La jurisprudence est, à ce propos, pour le moins hésitante, certaines juridictions n’hésitant pas à affirmer que pareille opération s’écarterait de la gestion normale d’un patrimoine privé.On ne peut, dans ce contexte, que se réjouir de la décision rendue par le Tribunal de 1ère instance de Bruxelles, le 10 mai dernier.

Les premières difficultés sont nées à l’occasion des cessions de sociétés de liquidités. Ces sociétés qui n’ont plus que des liquidités et un impôt latent à payer sont cédées en cours d’exercice social.

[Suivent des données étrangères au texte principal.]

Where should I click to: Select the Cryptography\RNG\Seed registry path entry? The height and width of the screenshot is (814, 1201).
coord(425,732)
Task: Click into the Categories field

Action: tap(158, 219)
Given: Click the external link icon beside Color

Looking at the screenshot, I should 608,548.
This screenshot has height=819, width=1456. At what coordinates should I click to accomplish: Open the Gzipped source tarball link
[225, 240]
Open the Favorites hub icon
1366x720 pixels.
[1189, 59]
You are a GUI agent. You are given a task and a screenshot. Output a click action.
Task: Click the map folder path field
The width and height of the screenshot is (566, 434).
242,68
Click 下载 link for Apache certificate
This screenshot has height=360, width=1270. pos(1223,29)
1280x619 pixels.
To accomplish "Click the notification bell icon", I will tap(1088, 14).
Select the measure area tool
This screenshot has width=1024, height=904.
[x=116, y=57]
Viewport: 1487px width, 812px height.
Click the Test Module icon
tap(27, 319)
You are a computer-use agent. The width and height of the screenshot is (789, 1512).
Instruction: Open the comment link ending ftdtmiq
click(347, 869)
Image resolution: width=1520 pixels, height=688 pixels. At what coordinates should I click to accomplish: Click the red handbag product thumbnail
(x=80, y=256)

Dans le cadre de ce dossier, les contribuables avaient constitué une SOPARFI luxembourgeoise.
Peu de temps après sa constitution, cette société luxembourgeoise avait acheté 95 % des actions d’une société belge en pertes, les 5 % restant étant rachetés par le couple à titre privé.


Quelques mois après la constitution de la SOPARFI, les contribuables belges cédèrent l’ensemble des actions de la société commerciale qu’ils avaient constituée en 1967 à la société en perte. Cette dernière avait contracté un crédit pour rembourser les cédants.


Elle remboursait le crédit au moyen des dividendes provenant de la société d’exploitation et bénéficiait, par ailleurs, d’une convention de prestation de services avec la société d’exploitation, permettant des remontées de bénéfices vers la société en perte, bénéfices non taxés vu l’imputation des pertes antérieures de la société prestataire.


En 1996, la société luxembourgeoise cède finalement les actions de la société en perte et de sa filiale à un repreneur néerlandais et est ensuite transformée en holding 29.
L’administration entendait taxer la plus-value réalisée par les contribuables belges à l’occasion de la cession de leur participation en 1993 à la société en perte.

L’administration y voyait une stratégie globale avec utilisation de structures étrangères à celles qu’utilise classiquement un bon père de famille, en vue de réaliser in fine une plus-value sur titres exonérée d’impôt.

Parmi les arguments invoqués npar l’administration figurent quelques perles dont elle est coutumière, à savoir, d’une part, qu’il n’est pas conforme au comportement d’un bon père de famille de vendre ses actions à une société dont le patrimoine propre est négatif. On peut répondre à cet argument que, dès l’instant où cette société bénéficie d’un crédit bancaire, le contribuable n’a pas à se soucier plus avant de la composition de son patrimoine. Par ailleurs, autre argument invoqué dans ce cas : le fait que les actionnaires n’avaient en réalité pas abandonné le contrôle de la société d’exploitation qu’ils continuaient à contrôler via la SOPARFI.


On aperçoit assez mal à cet égard en quoi cet élément serait élisif du comportement d’un bon père de famille.
Dans une décision extrêmement motivée, le Tribunal de 1ère instance de Bruxelles a considéré que l’opération restait dans le cadre de la gestion normale d’un patrimoine privé.


Il a relevé, d’une part, que les actions de la société commerciale étaient la propriété du couple depuis de nombreuses années et qu’on ne pouvait donc pas considérer qu’ils les aient acquises avec un but spéculatif.


Il rappelle qu’il est du libre choix d’un contribuable d’opter pour la voie la moins imposée, qu’un contribuable peut mettre en place une structure juridique dont il accepte toutes les conséquences, sans violer de dispositions légales, sans que cet élément ne soit élisif de la gestion normale d’un patrimoine privé.
Très justement, le Tribunal exclut de l’appréciation du caractère normal ou anormal de l’acte les opérations qui ont été réalisées postérieurement à la cession, c’est-à-dire la vente finale du groupe à un repreneur néerlandais et la transformation de la SOPARFI en holding 29.


En conclusion, le recours à des structures étrangères et l’assistance de conseils afin de fiscaliser nau mieux la vente d’une participation ne sont pas anormaux pour un bon père de famille.

Le Tribunal relèvera également que les contribuables n’ont pris aucun risque financier, ils ne se sont jamais portés cautions pour les obligations de la société en perte. On ne peut qu’approuver cette décision qui relève, à juste titre, que les notions de gestion normale d’un patrimoine privé et de planification fiscale ne sont pas antinomiques.